Fathers-to-Be Go Through Hormonal Changes, Too
WebMD News Archive
June 23, 2000 -- We've all heard about the hormonal changes women go through during and after pregnancy that help them get ready for motherhood, but some researchers are uncovering evidence that points to parallel hormonal changes in fathers-to-be. The researchers theorize that these changes may help make these men kinder and gentler ? in other words, more paternal.
Hints of what these powerful hormones are capable of have already been detected in animals. Consider the male Siberian dwarf hamster. "He is such an extraordinary dad that he midwives the delivery of his babies. He actually pulls them out of the birth canal and opens their airway, cleans off their membranes, and enjoys sharing the placenta with mom," evolutionary endocrinologist Katherine Wynne-Edwards, PhD, tells WebMD.

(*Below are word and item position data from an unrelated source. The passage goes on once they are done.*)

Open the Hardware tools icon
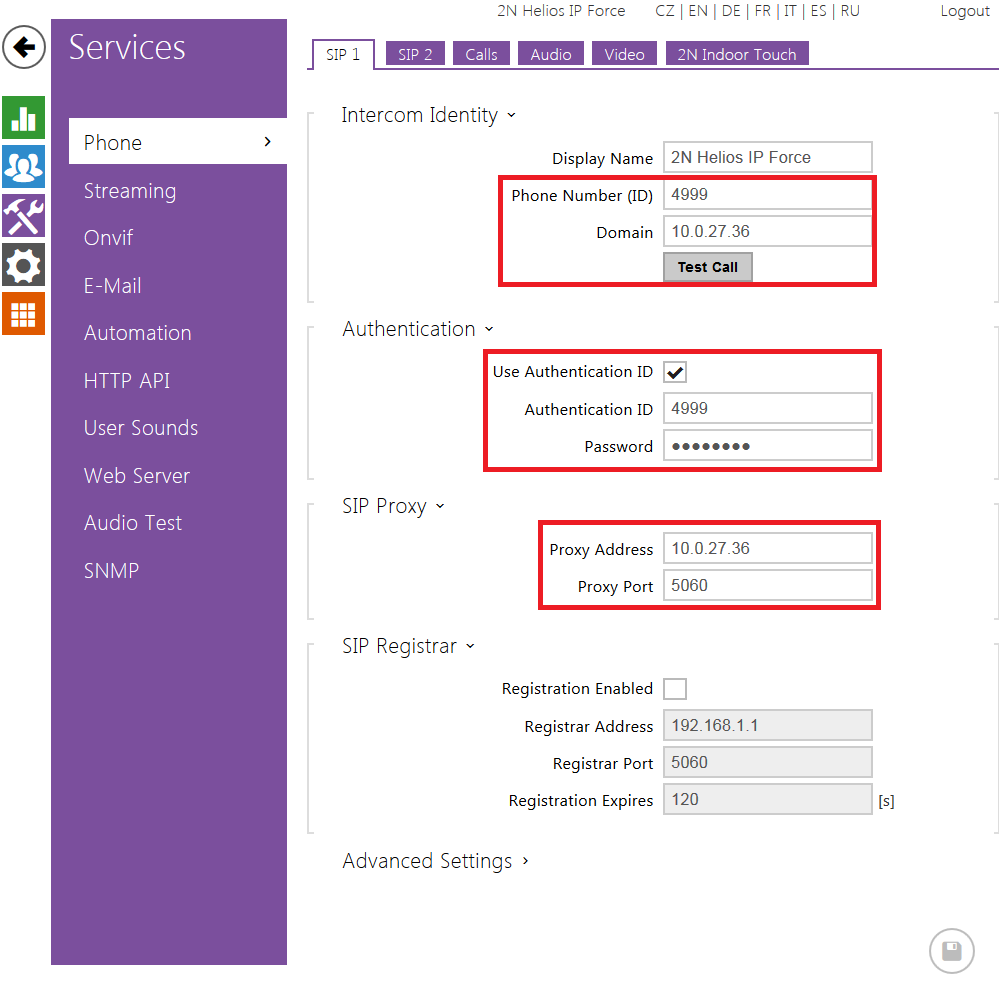This screenshot has width=999, height=984. pos(24,215)
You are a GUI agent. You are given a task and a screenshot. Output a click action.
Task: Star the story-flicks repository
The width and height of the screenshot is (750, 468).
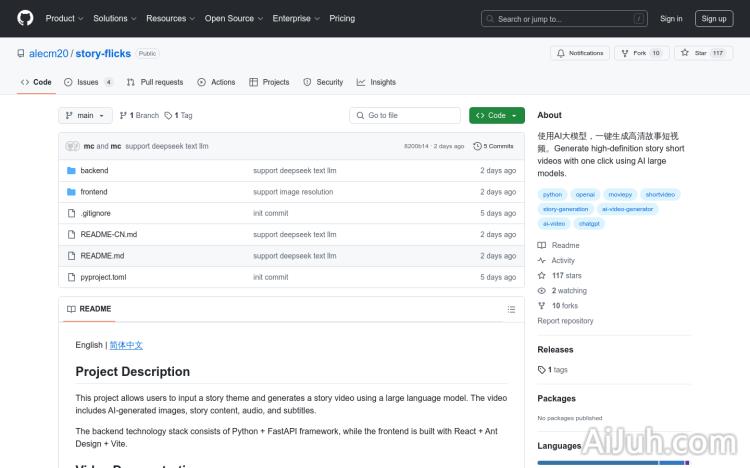696,53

While you may not see many human males displaying that kind of behavior, Wynne-Edwards, a professor at Queen's University in Kingston, Ontario, believes that hormonal changes in men may help them prepare for fatherhood in more subtle ways.
In her most recent study, she and her colleagues recruited 33 Canadian couples and collected saliva samples from both partners from as early as 10 weeks into the pregnancy through one month after birth. In some cases, the couple even gave samples during the actual delivery. Wynne-Edwards hopes that hormonal changes the researchers found in the saliva may someday be found to be linked to behavioral changes. She presented her findings at the recent annual meeting of the Endocrine Society in Toronto.
"We were interested in conducting the study because we know that in animals, hormones influence maternal behavior," says Wynne-Edwards, noting that research has also found hormonal influences on fatherly behavior in male animals.
She says that what the researchers wanted to do first was test the hypothesis that the fathers' hormones would change during their partners' pregnancies. "And secondly, we have an expectation that if hormones change in men, that they'll be a muted version of [what] females are using to turn on maternal behavior," she says.
When Wynne-Edwards compared the hormone levels of the fathers-to-be with a group of nonfathers, she found that the expectant dads had higher levels of estradiol (a female hormone), lower testosterone levels, and lower levels of the stress hormone cortisol. But she also found that both testosterone and cortisol levels were elevated just before the birth and suppressed immediately afterwards.